Exercise requirements: Count the lines below that contain the word "Explorer". Give only the number.

Extracted material:
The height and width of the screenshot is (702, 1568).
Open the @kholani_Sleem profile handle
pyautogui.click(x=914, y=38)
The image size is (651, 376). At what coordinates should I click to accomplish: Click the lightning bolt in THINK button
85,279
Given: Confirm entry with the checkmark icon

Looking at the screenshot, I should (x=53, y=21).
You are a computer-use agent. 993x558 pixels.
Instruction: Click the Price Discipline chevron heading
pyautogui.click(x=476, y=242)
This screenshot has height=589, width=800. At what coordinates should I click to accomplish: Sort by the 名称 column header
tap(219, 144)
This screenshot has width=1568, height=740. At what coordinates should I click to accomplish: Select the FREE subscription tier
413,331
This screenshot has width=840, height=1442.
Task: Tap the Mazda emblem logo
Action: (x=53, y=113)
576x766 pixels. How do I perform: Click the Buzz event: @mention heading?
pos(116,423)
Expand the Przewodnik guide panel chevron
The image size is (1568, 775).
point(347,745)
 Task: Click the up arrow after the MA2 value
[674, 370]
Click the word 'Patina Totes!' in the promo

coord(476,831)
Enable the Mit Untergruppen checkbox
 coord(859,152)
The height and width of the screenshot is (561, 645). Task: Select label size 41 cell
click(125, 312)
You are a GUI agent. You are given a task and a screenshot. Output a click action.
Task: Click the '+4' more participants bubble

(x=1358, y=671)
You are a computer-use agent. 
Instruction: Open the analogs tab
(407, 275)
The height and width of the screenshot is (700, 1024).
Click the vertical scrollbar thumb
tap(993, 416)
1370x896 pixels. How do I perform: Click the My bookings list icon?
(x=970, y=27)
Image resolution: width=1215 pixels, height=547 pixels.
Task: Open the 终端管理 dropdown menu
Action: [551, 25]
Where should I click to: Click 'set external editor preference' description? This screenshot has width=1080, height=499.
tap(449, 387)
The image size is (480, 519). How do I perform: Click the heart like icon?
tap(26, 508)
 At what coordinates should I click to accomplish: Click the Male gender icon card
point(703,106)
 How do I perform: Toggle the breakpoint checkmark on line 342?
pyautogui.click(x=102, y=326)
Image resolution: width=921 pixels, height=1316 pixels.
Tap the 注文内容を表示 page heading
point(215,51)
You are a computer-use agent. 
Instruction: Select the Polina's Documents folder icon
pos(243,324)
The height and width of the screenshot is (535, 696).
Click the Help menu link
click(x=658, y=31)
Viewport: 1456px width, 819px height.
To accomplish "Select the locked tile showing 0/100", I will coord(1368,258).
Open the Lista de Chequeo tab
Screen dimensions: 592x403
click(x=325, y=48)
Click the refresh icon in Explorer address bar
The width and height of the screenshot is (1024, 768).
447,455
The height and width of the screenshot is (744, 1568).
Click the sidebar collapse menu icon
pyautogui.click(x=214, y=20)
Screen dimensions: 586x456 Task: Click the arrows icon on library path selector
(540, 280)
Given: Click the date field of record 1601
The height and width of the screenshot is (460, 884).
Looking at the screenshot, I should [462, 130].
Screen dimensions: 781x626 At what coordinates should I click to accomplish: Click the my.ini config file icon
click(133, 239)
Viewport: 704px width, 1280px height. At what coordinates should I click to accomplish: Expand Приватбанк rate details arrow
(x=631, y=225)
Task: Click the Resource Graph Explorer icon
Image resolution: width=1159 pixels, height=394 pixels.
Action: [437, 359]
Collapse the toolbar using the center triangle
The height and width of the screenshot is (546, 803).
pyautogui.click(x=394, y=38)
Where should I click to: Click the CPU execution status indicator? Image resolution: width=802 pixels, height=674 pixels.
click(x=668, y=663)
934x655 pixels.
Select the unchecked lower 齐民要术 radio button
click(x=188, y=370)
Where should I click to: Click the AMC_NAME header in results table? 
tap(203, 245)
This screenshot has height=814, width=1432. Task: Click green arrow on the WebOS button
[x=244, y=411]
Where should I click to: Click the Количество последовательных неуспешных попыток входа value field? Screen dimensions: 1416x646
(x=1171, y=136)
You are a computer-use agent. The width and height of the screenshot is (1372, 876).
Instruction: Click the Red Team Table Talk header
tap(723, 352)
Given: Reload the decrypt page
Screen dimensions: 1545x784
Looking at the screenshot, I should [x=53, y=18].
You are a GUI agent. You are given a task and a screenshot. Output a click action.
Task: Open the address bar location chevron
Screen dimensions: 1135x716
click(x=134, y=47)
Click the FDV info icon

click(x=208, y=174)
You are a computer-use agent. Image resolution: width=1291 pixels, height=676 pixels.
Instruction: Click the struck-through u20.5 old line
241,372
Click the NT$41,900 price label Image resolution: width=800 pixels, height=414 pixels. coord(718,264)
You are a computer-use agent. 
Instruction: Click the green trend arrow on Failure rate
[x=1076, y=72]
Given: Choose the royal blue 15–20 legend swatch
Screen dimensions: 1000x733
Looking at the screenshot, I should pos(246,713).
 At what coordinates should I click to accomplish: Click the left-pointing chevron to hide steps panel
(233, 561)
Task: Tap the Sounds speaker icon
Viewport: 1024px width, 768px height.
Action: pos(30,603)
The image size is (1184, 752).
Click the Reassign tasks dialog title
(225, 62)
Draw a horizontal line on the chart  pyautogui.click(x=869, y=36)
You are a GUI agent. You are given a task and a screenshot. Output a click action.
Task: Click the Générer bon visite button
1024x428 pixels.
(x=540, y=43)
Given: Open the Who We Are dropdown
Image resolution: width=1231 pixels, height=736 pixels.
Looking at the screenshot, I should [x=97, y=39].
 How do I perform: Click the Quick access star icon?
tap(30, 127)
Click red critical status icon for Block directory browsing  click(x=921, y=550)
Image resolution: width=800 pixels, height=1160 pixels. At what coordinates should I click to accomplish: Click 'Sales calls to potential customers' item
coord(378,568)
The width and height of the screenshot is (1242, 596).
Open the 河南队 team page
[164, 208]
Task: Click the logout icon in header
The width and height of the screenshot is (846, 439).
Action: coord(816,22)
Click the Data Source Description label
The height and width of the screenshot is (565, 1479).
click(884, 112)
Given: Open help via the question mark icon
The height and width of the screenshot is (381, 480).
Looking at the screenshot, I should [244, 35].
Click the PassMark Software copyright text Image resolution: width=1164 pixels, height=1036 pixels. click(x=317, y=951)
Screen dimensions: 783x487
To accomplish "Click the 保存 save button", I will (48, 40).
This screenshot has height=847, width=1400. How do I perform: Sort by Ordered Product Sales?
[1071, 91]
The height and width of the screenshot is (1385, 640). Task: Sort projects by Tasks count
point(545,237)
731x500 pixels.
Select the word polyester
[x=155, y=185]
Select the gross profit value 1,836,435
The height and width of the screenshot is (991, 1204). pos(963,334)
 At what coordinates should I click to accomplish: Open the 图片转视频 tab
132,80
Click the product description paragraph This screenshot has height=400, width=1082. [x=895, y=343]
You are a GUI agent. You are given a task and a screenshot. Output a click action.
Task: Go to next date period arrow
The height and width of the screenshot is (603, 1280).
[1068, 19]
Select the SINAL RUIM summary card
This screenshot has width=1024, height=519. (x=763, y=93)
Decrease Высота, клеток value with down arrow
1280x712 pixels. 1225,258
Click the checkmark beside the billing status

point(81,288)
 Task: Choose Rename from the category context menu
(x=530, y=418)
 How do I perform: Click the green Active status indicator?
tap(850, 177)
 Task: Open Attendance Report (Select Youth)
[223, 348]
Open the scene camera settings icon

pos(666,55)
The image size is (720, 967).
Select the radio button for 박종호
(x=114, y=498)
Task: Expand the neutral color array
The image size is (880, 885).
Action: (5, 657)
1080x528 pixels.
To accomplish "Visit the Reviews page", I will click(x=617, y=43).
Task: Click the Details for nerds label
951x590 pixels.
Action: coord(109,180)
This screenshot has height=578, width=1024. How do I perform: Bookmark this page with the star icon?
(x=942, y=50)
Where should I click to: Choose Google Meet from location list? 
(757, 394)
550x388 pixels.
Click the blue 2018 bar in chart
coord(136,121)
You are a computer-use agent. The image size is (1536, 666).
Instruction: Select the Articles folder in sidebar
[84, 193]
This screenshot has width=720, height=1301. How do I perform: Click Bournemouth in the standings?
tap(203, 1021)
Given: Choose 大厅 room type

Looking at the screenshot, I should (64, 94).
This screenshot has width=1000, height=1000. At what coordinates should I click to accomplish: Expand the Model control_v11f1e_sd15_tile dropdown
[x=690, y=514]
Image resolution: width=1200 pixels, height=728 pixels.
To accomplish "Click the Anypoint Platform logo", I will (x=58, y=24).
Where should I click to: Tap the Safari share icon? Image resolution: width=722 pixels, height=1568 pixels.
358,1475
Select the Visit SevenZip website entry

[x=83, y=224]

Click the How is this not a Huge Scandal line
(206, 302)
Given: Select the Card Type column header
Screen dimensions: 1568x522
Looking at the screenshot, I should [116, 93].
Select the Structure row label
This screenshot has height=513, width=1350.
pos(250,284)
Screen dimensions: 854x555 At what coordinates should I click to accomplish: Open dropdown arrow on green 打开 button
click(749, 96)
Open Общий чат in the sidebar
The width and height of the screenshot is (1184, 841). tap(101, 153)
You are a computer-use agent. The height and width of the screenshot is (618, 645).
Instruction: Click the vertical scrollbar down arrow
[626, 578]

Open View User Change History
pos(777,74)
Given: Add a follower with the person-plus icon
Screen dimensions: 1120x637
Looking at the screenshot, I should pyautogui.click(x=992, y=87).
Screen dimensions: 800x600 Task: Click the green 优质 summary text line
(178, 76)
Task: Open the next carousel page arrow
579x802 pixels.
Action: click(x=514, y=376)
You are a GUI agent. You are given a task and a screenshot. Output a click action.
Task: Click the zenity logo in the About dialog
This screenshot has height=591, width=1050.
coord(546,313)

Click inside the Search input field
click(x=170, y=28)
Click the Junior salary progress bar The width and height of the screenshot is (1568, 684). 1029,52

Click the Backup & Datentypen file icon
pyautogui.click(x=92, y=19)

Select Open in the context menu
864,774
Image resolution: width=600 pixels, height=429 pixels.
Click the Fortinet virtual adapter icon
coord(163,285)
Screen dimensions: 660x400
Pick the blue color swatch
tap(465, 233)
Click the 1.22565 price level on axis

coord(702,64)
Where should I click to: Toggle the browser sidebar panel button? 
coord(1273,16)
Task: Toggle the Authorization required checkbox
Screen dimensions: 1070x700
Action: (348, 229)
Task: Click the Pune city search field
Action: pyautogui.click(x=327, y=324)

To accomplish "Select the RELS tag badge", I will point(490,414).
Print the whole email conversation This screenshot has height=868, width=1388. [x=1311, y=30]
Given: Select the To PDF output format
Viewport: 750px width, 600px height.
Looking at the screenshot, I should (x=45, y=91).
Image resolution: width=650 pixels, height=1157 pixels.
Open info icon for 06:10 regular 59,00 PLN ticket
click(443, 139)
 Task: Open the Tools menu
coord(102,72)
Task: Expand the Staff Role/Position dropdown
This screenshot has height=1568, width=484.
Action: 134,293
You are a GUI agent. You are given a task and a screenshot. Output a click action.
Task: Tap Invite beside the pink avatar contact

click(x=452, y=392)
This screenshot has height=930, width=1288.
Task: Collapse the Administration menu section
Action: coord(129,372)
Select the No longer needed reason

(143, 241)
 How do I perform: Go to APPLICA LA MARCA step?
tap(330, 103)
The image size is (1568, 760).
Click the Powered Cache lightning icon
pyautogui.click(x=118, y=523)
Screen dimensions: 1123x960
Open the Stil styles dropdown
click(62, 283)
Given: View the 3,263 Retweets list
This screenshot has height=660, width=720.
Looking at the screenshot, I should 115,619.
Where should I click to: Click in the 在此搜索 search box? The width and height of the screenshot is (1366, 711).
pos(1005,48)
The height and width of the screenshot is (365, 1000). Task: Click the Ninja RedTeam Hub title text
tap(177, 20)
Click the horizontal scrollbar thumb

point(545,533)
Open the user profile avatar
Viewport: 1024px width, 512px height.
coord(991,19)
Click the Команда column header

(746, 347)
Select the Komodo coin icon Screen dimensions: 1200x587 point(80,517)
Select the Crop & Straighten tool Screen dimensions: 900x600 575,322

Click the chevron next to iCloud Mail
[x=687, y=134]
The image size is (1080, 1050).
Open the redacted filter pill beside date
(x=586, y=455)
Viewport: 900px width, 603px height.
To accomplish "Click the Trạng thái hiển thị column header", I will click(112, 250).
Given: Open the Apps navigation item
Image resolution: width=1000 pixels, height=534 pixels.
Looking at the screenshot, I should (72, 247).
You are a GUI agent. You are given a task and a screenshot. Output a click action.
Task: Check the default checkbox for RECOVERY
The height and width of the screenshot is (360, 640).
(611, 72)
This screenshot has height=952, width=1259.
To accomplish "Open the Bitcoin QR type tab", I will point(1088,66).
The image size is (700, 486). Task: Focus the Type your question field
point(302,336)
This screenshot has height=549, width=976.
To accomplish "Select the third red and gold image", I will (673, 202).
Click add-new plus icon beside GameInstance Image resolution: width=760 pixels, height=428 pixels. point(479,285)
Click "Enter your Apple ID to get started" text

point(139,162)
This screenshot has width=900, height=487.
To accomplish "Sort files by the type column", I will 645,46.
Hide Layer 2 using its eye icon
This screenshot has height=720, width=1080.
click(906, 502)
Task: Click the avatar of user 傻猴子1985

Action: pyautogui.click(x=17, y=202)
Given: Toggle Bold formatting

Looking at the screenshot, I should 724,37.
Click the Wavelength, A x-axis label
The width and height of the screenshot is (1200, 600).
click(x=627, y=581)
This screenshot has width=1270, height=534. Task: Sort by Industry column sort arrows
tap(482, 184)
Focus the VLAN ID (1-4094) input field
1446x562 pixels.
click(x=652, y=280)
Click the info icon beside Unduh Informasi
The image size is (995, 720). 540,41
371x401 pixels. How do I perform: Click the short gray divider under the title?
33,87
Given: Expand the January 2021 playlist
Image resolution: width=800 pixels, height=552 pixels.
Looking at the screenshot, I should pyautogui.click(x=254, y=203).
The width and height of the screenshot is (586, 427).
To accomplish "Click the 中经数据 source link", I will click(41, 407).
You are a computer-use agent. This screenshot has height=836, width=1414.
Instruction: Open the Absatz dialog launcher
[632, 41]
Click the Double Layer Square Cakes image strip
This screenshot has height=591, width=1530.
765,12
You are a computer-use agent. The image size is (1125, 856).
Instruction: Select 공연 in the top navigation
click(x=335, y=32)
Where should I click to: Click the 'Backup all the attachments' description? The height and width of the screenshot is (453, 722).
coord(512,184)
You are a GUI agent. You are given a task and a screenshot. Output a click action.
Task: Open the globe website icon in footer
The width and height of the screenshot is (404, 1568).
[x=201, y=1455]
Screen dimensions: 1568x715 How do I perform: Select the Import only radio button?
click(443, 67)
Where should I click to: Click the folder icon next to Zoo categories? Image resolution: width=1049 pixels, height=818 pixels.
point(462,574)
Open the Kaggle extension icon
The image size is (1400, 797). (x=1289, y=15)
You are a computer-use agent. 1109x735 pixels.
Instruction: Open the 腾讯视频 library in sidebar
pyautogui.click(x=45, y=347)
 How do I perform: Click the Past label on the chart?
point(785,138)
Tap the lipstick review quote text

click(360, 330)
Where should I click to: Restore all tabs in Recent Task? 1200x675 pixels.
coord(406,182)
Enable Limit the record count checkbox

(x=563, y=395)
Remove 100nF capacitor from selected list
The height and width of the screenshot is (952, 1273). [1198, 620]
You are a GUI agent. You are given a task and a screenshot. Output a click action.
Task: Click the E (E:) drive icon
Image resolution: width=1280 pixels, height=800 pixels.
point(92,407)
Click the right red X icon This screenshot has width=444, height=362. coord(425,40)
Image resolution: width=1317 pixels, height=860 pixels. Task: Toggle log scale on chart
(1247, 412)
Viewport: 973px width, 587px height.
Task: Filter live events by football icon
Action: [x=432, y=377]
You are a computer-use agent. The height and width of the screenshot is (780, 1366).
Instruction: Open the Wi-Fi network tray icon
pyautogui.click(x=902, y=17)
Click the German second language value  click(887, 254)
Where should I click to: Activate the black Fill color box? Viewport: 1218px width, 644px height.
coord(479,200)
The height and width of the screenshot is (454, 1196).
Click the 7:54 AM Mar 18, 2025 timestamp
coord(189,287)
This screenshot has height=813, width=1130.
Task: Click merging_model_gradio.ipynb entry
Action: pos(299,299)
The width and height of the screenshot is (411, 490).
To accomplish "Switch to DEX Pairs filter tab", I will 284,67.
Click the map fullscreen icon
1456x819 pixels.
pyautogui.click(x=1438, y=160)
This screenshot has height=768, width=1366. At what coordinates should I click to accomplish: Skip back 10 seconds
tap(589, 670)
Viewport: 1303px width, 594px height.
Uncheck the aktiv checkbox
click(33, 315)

Task result: 2